> _Study text_:
....

I have an '83 Volvo 240. That's one of the models where Volvo experimented with "environmentally friendly" wiring insulation. Translated, that means the insulation in high heat areas turned to a goo and then crumbled off. At that point the smoke gets out, if you're lucky, or you get electrical gremlins running everywhere. I got the gremlins: air mass meter, both fuel pump relays, the ECM and a couple of sensors.

While it was down, my son's Caprice went through its own electric gremlins. Turning left at an intersection would kill the car. Turning on the wipers caused the car to stagger in time to the wipers and sometimes die completely. Eventually, I discovered a lot of bad grounds plus one big cluster connector of wires that was being smacked by the wiper arm with each cycle.

In the meantime, he drove my old Dodge truck with its unkillable slant six. All was well until my wife's Corsica began showing signs of dying for the umpteenth time. In the short time we had owned that thing I had already replaced the belt tensioner, heater core, alternator, head and head gasket, ignition coils and assorted sensors. I was fed up with that parts gobbling, ill-conceived, non-engineered collection of disposable junk.

When we got to the local independent auto parts store, the mechanic said, "I've got just what you need. A spare car." It was a faded out 1988 VW Fox. He convinced me to take it for a drive and I bought the thing for $500. It's like a go-cart with a roof and comfortable seats. My wife used it for her 30 mile commute and my daughter took over the ailing Corsica for her 6 mile commute to school while I chased electric mysteries in the two dead vehicles.

By the time I got the Caprice going, my daughter managed to murder the Corsica and grind all the teeth off the ring gear. I sold it to the mechanic for $50 on the condition he haul it off. She refused to drive the truck and returned to riding a school bus until I could get the Volvo running again.

That turned out to be a good thing because my son came home twice as a passenger in a roll-back hauling his Caprice. Once was because of a dead fuel pump and once was due to a dead starter. Those could have been untimely deaths caused by the bad grounds and other wiring troubles. Or they could be caused by what I suspect, which is that GM fired all their engineers sometime around 1970 and replaced them with a horde of Giggling Monkeys. Why else would such a huge road barge have so many parts that only aliens, with prehensile tentacles with both fractional inch and metric sockets fitted on the ends, can reach?

The old Dodge has failed three times in about two decades: I jump-started someone once and melted the ignition module, the starter gave up the ghost once within yelling distance of a parts store, and a dead battery kept it from starting another time. It has been our go-to vehicle when all others fail. Besides keeping my son from having an excuse to cut college classes while his Giggling Monkey land yacht was acting possessed, it also rescued my daughter.

....

> _Collected data_:
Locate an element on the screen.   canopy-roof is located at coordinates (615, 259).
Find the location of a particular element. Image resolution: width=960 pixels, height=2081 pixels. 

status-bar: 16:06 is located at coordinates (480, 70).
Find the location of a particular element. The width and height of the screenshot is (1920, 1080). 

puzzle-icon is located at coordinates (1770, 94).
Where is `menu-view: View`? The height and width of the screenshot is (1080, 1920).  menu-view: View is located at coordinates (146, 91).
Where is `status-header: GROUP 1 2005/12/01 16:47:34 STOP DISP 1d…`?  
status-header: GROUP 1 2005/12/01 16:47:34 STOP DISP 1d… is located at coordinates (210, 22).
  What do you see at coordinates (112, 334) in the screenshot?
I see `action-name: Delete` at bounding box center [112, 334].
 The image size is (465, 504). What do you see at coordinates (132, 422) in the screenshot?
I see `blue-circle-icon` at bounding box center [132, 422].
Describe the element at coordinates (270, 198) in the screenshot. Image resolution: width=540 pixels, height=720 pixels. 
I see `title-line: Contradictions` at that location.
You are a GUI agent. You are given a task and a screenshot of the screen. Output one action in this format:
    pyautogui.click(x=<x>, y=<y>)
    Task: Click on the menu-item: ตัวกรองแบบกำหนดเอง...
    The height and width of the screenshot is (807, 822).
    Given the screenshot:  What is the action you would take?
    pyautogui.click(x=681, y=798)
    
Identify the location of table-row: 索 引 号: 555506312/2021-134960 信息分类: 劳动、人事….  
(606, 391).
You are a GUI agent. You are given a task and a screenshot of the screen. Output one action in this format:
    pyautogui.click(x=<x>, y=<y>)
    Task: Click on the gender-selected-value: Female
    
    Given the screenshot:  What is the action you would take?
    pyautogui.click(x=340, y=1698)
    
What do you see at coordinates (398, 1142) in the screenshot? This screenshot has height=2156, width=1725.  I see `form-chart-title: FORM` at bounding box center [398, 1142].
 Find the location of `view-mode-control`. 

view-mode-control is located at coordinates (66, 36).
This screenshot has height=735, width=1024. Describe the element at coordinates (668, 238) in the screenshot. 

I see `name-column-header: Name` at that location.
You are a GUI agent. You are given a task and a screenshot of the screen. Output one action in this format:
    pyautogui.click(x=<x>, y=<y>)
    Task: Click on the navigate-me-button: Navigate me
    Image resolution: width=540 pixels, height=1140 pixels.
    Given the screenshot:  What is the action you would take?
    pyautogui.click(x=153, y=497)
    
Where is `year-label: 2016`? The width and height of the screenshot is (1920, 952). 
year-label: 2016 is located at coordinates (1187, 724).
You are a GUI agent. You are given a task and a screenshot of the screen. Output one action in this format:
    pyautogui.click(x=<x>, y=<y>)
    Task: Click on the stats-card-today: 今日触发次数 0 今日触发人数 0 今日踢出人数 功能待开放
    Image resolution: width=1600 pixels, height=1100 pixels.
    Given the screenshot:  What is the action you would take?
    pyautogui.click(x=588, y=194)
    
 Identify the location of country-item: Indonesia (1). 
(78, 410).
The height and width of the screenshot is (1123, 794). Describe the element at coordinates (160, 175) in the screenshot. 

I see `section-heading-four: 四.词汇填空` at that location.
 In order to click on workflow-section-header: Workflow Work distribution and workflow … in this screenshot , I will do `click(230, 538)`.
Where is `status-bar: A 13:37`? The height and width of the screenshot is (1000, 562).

....

> _Work item 1_:
From the text about the family's cars, extract the passage between "By the time" and "Volvo running again.", inclusive.
> _Work item 2_:
In the text about the family's cars, what was hitting the big cluster connector of wires in the Caprice?
> _Work item 3_:
Summarize the text about the family's cars in two sentences.

> _Answer 1_:
By the time I got the Caprice going, my daughter managed to murder the Corsica and grind all the teeth off the ring gear. I sold it to the mechanic for $50 on the condition he haul it off. She refused to drive the truck and returned to riding a school bus until I could get the Volvo running again.

> _Answer 2_:
The wiper arm hit it with each cycle.

> _Answer 3_:
The writer's '83 Volvo 240 developed electrical gremlins when its wiring insulation crumbled, while the son's Caprice suffered its own wiring faults and the Corsica kept failing until the daughter ruined it. A $500 1988 VW Fox filled in, and the old Dodge truck failed only three times in about two decades and served as the go-to vehicle when the others broke down.